By comparison, the FM broadcast band today is 88 to 108 MHz. So that is 31 to 26 inches for the 1/4 wavelength. This is much easier to build an antenna for. Television would be 51 to 4 inches. There was still the desire to have indoor and portable antennas, which gave rise to the classic “Rabbit Ears” on top of the set. This is really a very basic antenna, like the dipole antennas pictured above. Some realistic things can be done to make it perform better such as pointing it towards the signal, or even collapsing the telescoping elements down to the 1/4 wavelength of the channel you are trying to receive, but it became a game of trying to adjust the antenna for the best picture, and the frustration of watching the signal change as you walked back to your chair. Of course making the antenna shorter seemed counter intuitive to most people, so the elements were fully extended, and soon there was aluminum foil wrapped around the antenna, and after that a wire leading from the antenna to the curtain rod. Bigger must be better. The reality is that randomly hanging metal on an antenna can have unexpected results. The signal collected can, and likely will be out of phase with the signal from other portions of the antenna. This can cause the signal to be canceled out rather than increased. Many antenna designed are also directional, both to collect more signal, and to limit interference coming from other directions. Random bits of metal will change the pattern of the antenna sacrificing that directionality.

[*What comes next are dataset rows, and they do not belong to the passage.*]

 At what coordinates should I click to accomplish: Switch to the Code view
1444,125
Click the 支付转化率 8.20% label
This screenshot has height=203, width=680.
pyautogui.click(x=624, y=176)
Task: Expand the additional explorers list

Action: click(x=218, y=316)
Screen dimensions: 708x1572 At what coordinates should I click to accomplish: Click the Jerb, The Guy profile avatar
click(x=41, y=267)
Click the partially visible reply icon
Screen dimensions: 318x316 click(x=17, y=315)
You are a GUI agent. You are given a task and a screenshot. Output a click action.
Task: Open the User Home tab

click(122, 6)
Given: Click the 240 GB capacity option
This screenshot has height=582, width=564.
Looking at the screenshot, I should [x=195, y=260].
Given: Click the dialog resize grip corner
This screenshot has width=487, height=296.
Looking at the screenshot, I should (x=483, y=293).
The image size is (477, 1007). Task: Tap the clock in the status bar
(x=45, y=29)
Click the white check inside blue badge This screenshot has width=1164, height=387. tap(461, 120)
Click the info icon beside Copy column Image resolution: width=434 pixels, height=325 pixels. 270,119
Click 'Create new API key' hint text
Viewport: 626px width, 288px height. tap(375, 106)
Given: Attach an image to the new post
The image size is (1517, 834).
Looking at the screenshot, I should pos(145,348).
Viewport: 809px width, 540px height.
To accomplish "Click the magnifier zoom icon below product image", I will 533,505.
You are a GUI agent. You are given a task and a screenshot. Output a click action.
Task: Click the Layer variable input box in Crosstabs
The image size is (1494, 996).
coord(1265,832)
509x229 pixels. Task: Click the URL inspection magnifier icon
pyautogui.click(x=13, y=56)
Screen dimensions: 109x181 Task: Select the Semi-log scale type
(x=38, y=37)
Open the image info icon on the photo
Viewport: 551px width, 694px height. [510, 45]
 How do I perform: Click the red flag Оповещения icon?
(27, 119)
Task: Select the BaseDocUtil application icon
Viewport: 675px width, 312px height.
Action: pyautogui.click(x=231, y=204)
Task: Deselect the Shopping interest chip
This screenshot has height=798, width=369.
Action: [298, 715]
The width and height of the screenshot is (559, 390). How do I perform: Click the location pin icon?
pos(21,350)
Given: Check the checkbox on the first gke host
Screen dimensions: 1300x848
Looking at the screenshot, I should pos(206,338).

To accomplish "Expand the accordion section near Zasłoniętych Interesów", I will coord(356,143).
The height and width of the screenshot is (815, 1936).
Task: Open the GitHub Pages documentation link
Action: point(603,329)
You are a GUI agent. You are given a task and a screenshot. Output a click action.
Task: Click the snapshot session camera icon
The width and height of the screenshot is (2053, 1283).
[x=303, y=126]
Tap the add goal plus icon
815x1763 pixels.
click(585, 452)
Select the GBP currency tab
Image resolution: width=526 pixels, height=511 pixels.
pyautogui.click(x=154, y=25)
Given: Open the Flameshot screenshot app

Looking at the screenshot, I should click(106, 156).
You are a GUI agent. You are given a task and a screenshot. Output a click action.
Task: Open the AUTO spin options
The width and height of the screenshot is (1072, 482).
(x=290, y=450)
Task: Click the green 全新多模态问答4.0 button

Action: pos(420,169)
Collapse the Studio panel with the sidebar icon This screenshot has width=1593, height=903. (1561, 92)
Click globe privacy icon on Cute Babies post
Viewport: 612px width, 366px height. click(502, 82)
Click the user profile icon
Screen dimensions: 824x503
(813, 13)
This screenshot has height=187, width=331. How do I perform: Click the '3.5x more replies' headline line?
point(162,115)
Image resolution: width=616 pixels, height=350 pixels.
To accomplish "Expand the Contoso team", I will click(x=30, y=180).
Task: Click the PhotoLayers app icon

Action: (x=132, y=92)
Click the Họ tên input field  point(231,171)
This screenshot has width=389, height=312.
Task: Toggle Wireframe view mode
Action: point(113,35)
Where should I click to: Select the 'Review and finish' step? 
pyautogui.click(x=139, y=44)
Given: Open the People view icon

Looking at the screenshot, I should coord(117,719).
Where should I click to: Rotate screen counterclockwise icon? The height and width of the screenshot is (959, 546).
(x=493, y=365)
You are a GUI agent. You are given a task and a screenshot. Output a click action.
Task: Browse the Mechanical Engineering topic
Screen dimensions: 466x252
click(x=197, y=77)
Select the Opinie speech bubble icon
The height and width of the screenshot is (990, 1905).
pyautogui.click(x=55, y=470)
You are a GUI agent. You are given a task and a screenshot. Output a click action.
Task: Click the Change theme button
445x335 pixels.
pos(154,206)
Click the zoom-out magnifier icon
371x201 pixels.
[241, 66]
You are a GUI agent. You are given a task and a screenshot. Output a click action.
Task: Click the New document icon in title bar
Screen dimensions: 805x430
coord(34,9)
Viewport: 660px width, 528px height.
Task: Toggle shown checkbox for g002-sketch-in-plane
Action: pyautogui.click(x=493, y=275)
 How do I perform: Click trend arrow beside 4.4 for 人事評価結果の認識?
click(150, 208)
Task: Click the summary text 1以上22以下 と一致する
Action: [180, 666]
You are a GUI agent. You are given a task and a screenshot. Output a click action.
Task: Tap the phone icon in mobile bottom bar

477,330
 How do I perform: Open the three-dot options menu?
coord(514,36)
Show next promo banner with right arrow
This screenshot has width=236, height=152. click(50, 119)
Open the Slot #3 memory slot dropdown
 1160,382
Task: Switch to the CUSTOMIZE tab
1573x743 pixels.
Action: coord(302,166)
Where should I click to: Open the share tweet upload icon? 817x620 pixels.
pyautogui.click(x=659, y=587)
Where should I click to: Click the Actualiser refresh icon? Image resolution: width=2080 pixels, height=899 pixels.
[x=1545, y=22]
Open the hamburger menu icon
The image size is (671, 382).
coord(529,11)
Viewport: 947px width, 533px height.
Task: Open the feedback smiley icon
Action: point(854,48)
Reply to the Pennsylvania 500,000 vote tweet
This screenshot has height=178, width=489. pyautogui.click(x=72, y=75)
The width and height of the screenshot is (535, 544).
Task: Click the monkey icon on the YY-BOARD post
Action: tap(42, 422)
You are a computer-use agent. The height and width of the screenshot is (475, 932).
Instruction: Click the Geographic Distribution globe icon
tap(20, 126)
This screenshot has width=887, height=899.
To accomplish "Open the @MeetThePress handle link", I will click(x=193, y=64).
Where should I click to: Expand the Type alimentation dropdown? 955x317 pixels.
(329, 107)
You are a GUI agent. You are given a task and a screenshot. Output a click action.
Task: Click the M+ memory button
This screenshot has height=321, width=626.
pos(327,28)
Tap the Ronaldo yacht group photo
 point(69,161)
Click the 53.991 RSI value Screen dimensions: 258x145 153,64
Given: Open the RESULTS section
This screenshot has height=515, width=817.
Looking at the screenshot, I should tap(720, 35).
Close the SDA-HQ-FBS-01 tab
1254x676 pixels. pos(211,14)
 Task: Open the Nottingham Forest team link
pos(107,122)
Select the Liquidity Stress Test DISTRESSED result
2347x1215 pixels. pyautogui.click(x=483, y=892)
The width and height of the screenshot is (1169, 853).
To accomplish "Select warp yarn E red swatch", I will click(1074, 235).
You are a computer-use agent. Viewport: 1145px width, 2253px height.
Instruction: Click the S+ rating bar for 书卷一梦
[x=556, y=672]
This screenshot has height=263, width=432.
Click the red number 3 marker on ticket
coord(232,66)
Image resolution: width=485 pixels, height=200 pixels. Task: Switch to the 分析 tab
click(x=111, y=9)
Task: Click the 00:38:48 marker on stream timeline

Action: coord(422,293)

It is possible to redesign antennas to collect more signal. Combining multiple antennas in phase would be one. A reflector is another, but there is some calculation that determines the size of the reflector, and the distance from the driven element of the antenna. It is also possible to expand the usable frequency of an antenna with elements of differing lengths. This is common in television antennas because of the wide range of frequencies used. The longer elements are for the lower frequencies, and the shorter elements are for the higher frequencies. This antenna is also directional, picking up more from the front end that it does the rear or sides.
None of this is an accident, nor is it done by randomly hanging bits of metal. The frequency resonance, and the distance the wave travels in relation to the other elements are all taken in to account. So size does matter, but not in the way most people think. An antenna is selected for the frequency in use, and the purpose. The radios in your cell phone, WiFi access point or most “walkie talkies” are fairly high (UHF or higher) so small antennas work well. For VHF and below, a longer antenna is better.